In order to prevent a decrease in ozone concentration with time when ozone is generated by passing high-purity oxygen gas through an electric discharge type ozonizer, as described above, a method has been proposed in which an additive gas, e.g., nitrogen, argon, helium, carbon dioxide, etc., is mixed with high-purity oxygen gas used as a raw material gas.
More specifically, Japanese Patent Application Public Disclosure (KOKAI) No. 1-298003, for example, proposes a method wherein nitrogen gas of high purity is mixed with high-purity oxygen gas used as a raw material gas to produce ozone, which is used in a semiconductor device manufacturing process or other similar process, so as to prevent a decrease in ozone concentration with time in the formation of ozone by passing high-purity oxygen gas through an ozonizer, particularly an ozonizer having an electrode formed at the surface thereof with a dielectric comprising a glaze coat layer and a coating of alumina, quartz or the like, which is widely used in the process of manufacturing semiconductor devices.
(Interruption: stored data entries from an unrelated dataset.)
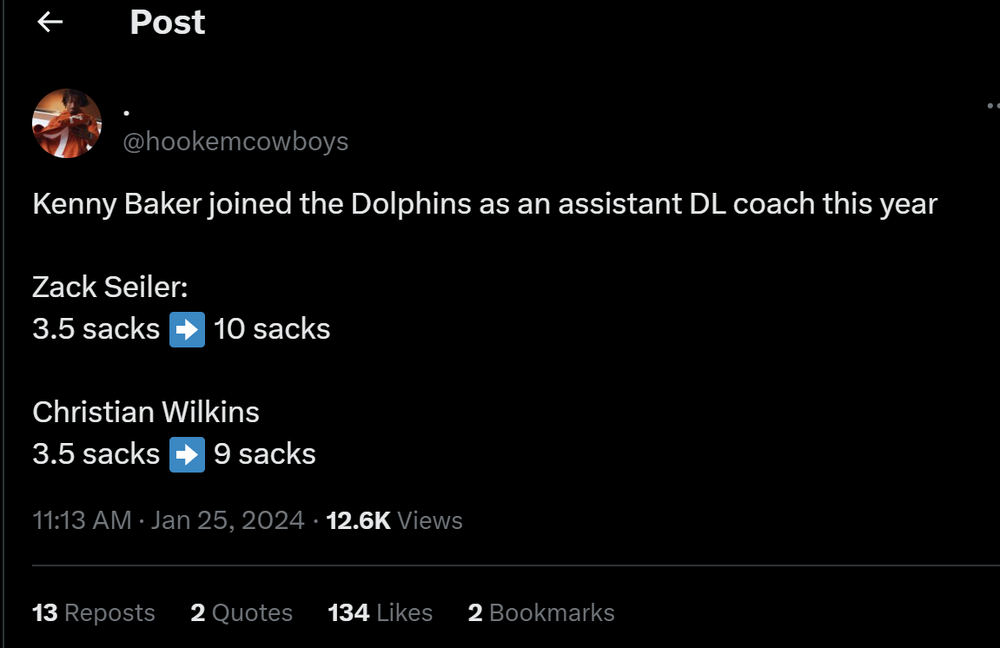
Task: Click the Post heading at top
Action: pos(167,23)
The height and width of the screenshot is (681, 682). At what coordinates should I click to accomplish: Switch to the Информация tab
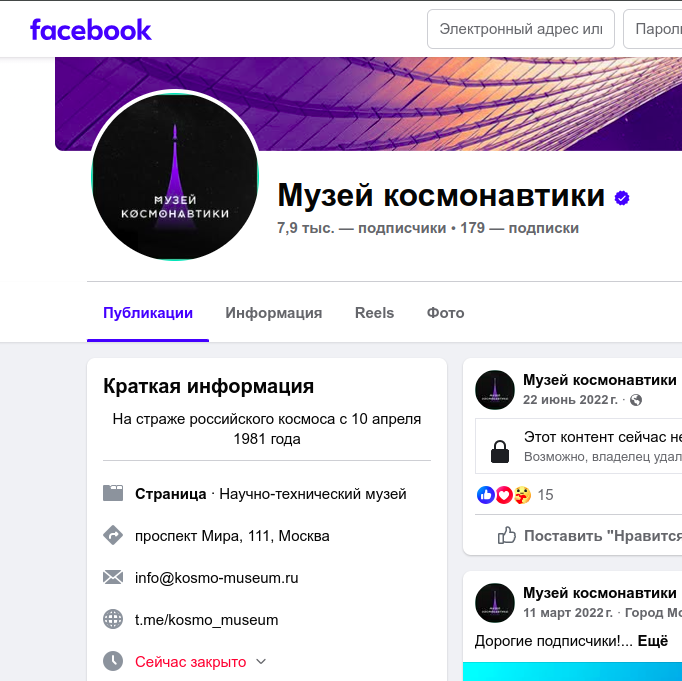click(274, 313)
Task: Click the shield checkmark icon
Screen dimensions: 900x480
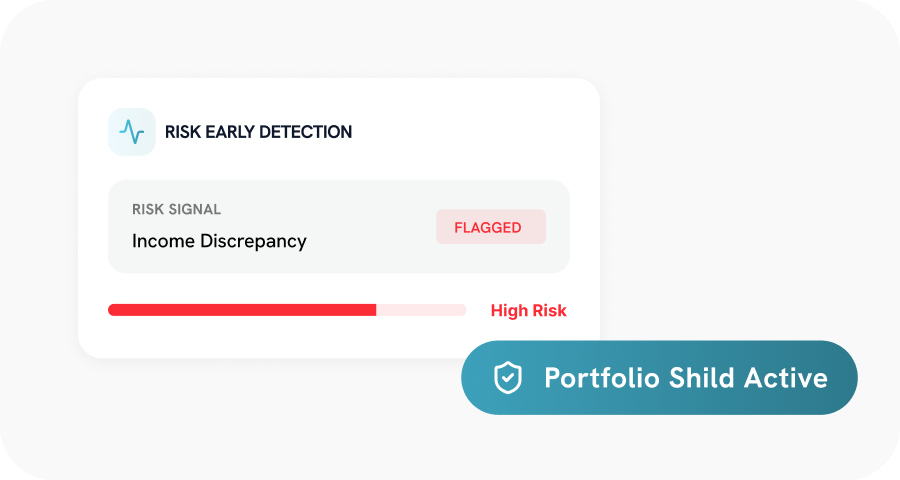Action: (x=508, y=378)
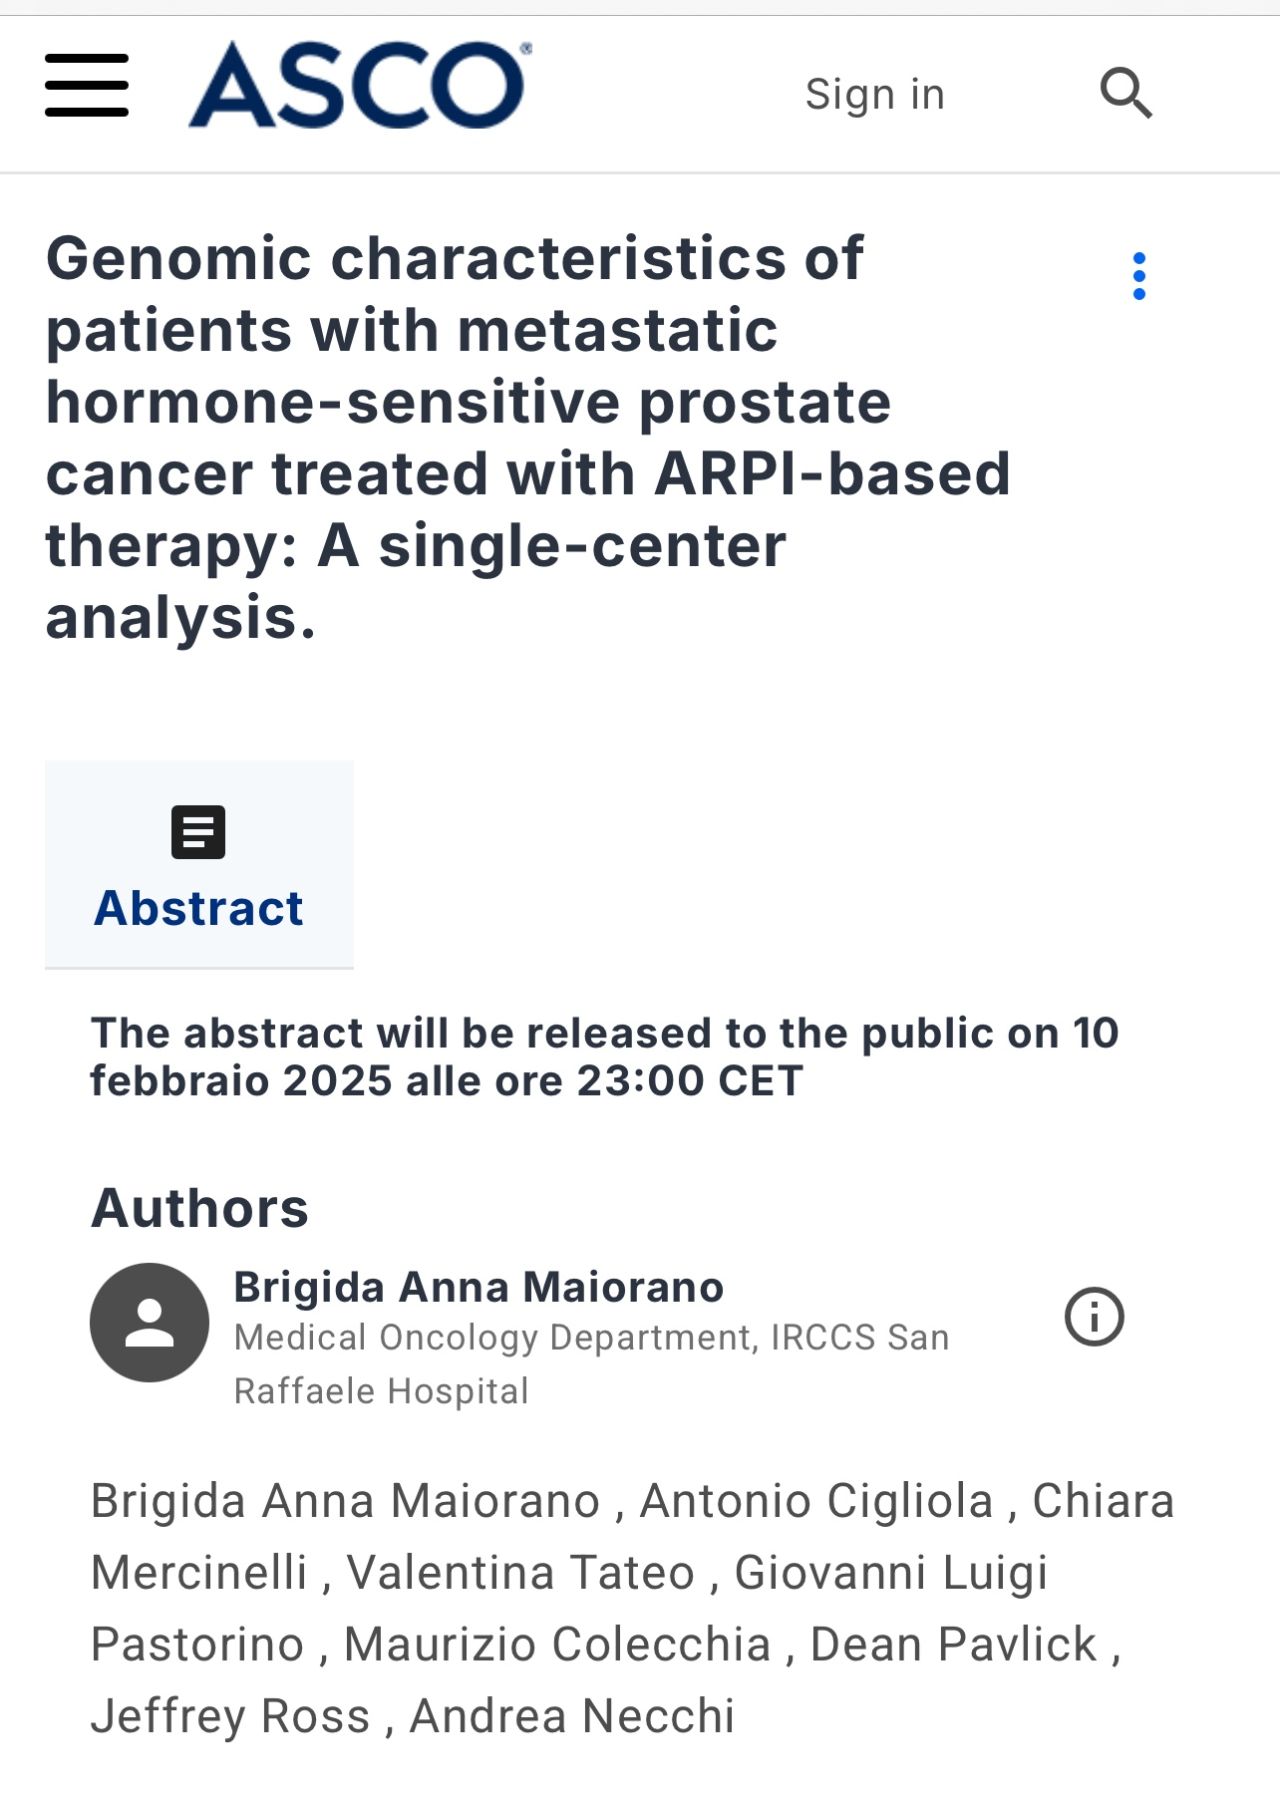
Task: Click the Authors section heading
Action: pyautogui.click(x=199, y=1208)
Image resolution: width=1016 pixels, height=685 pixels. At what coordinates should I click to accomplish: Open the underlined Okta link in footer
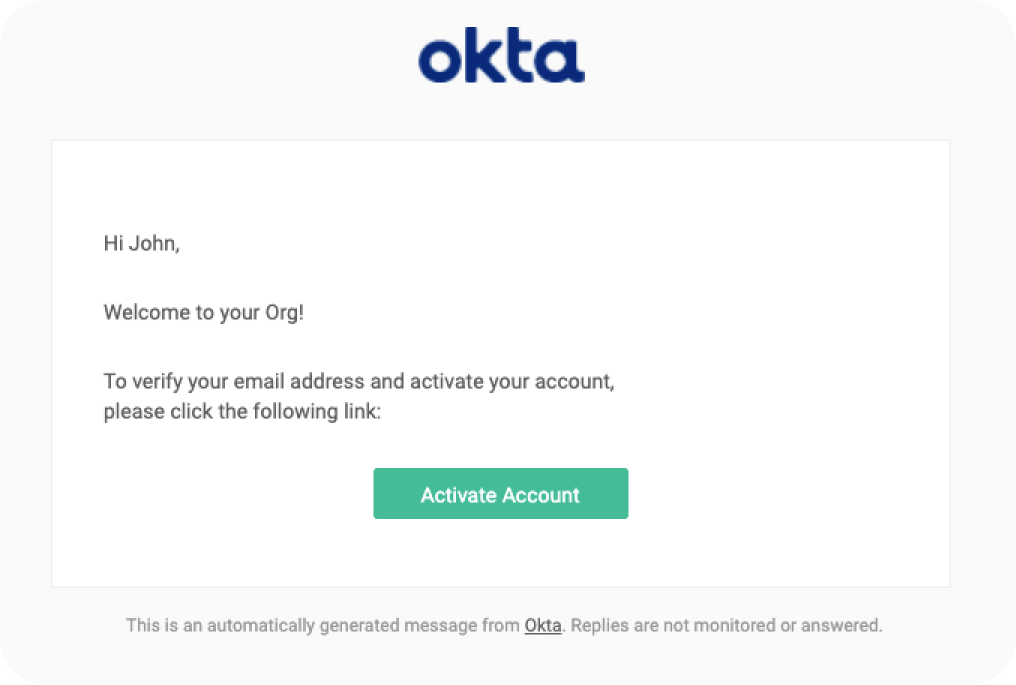click(x=542, y=626)
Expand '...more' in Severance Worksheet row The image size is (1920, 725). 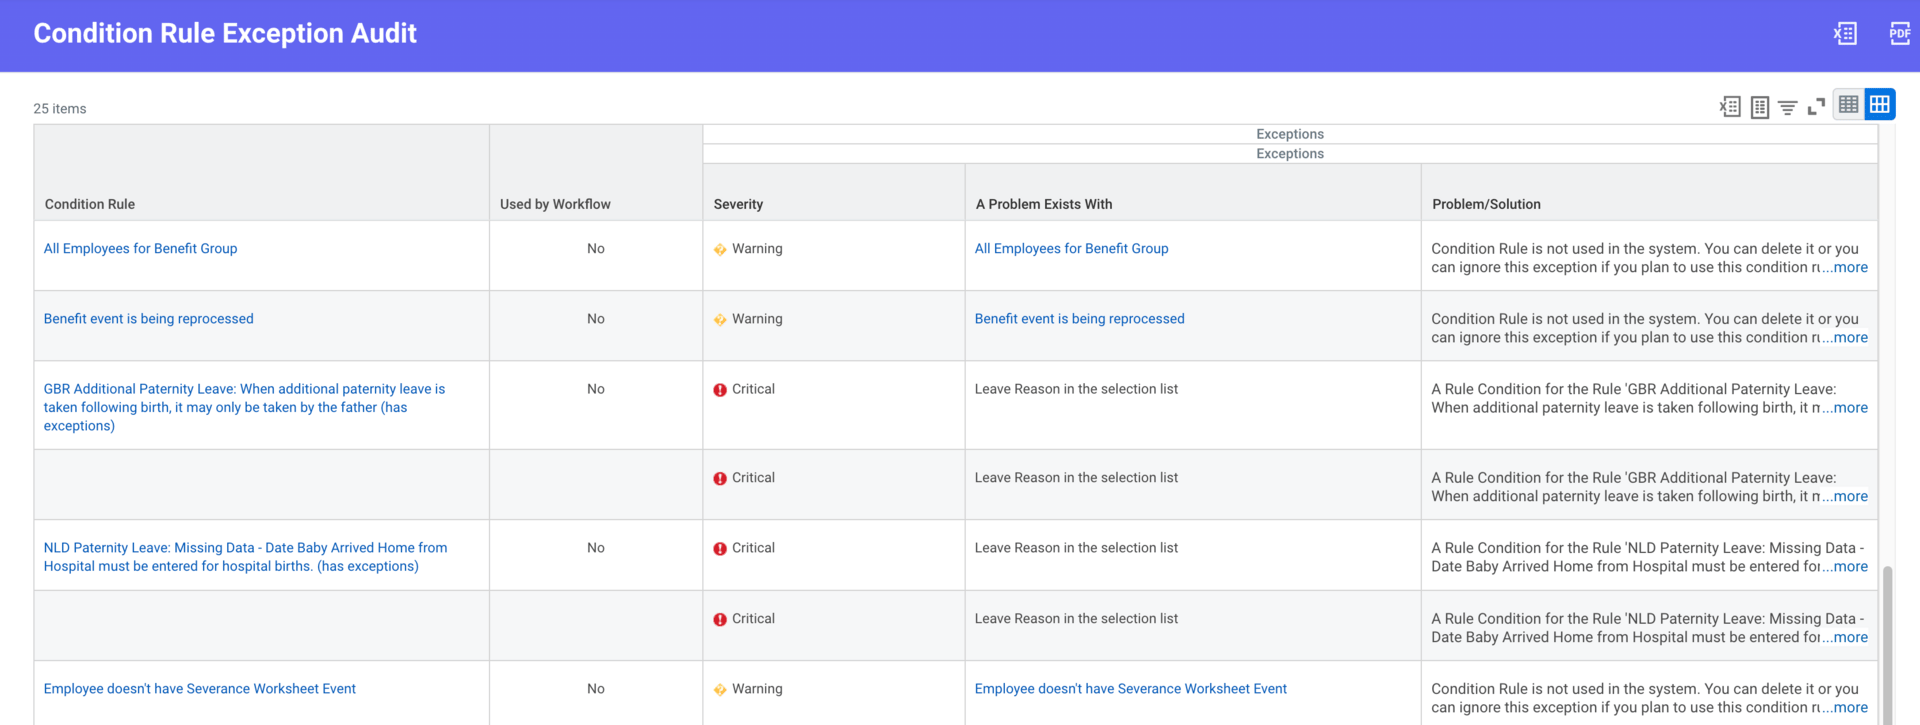1846,708
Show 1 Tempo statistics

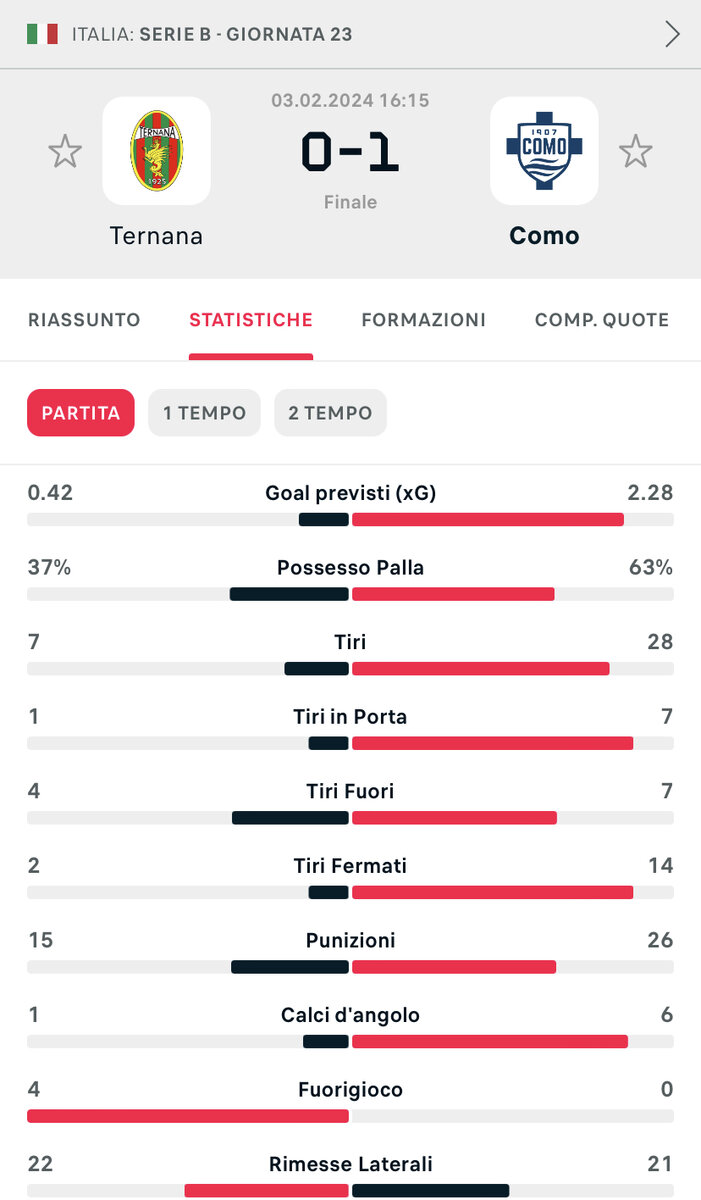[x=205, y=413]
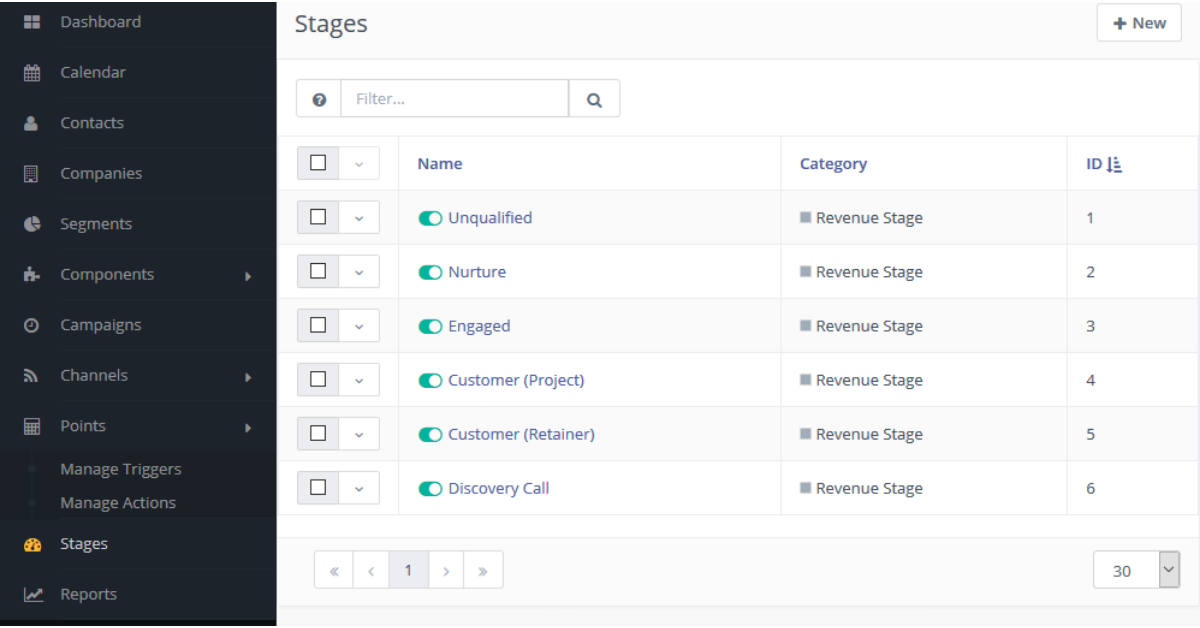Viewport: 1200px width, 628px height.
Task: Open Manage Triggers under Points
Action: coord(120,469)
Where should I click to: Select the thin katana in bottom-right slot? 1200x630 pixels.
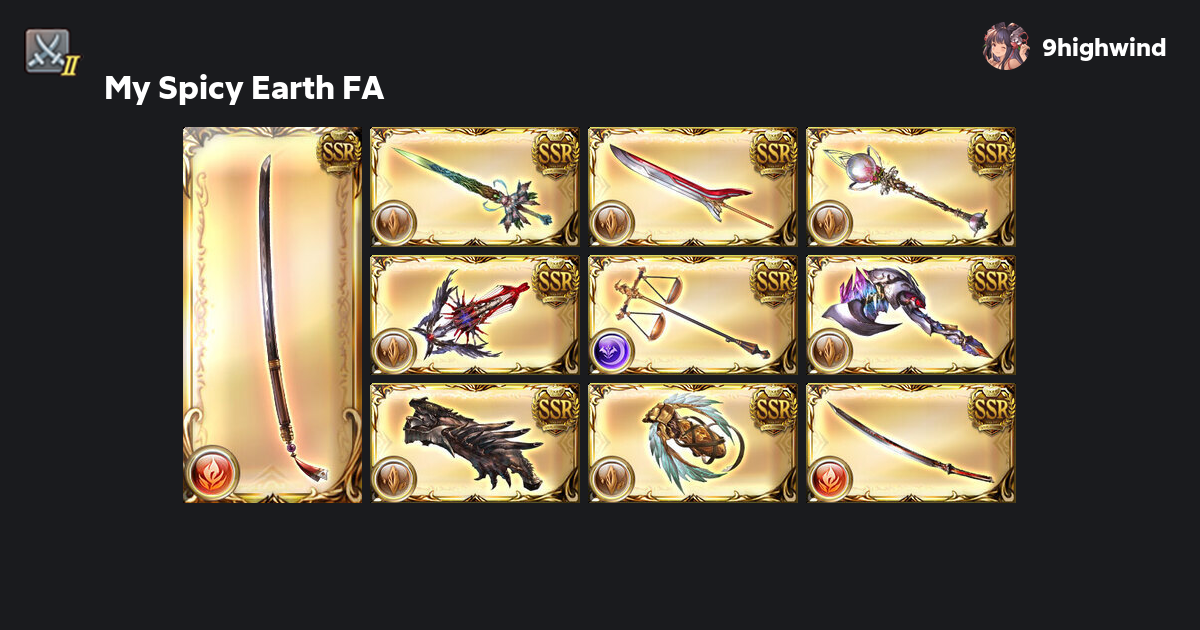coord(911,443)

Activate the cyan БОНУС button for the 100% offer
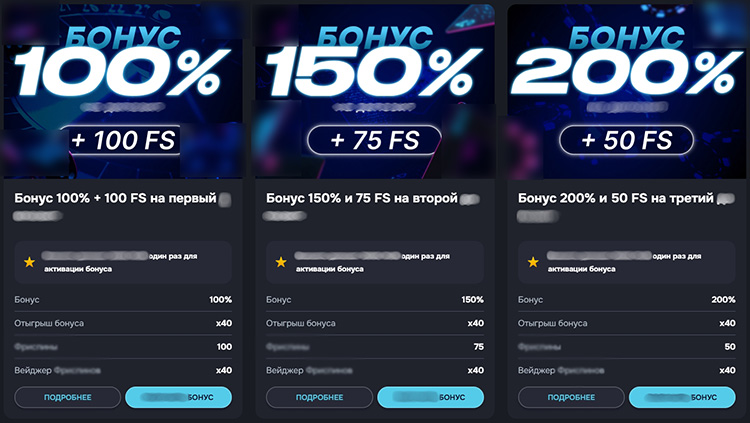[178, 397]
It should be noted that the specification of this publication mentions that when argon or helium of high purity is mixed with high-purity oxygen gas, it is impossible to effectively prevent a decrease in ozone concentration with time such as is attained when high-purity nitrogen gas is used.
Japanese Patent Application Public Disclosure (KOKAI) No. 3-218905 proposes a method wherein 0.02% to 2% nitrogen gas is mixed with high-purity oxygen gas which is to be passed through an ozonizer to produce ozone gas having a high ozone concentration used to form an insulating film on a semiconductor wafer.
Japanese Patent Application Public Disclosure (KOKAI) No. 1-282104 proposes a method wherein 1.0 vol % to 10.0 vol % an inert gas, e.g., nitrogen, argon, helium, carbon dioxide gas, etc., is mixed with high-purity oxygen gas which is to be passed through an ozonizer to obtain ozone gas used for the purpose of ashing organic contamination and a photoresist which are present on a silicon wafer as measures to prevent a decrease in ozone concentration with time.
However, if highly pure oxygen gas is mixed with another kind of gas for the purpose of preventing a decrease in an ozone concentration with time as in the above-described various cases, the additive gas mingles with the ozone gas produced, which produces an adverse effect on the semiconductor manufacturing process for which the ozone gas is used.
In addition, it is necessary to prepare a gas cylinder filled with a mixed gas as a raw material gas or to provide a means of mixing together highly pure oxygen gas and an additive gas, which make the ozonizer costly.
Particularly, when nitrogen is used as an additive gas, NO.sub.X gas (various kinds of nitrogen oxide gas), which is generated by electric discharge, is injected directly into the semiconductor manufacturing process, producing an adverse effect thereon.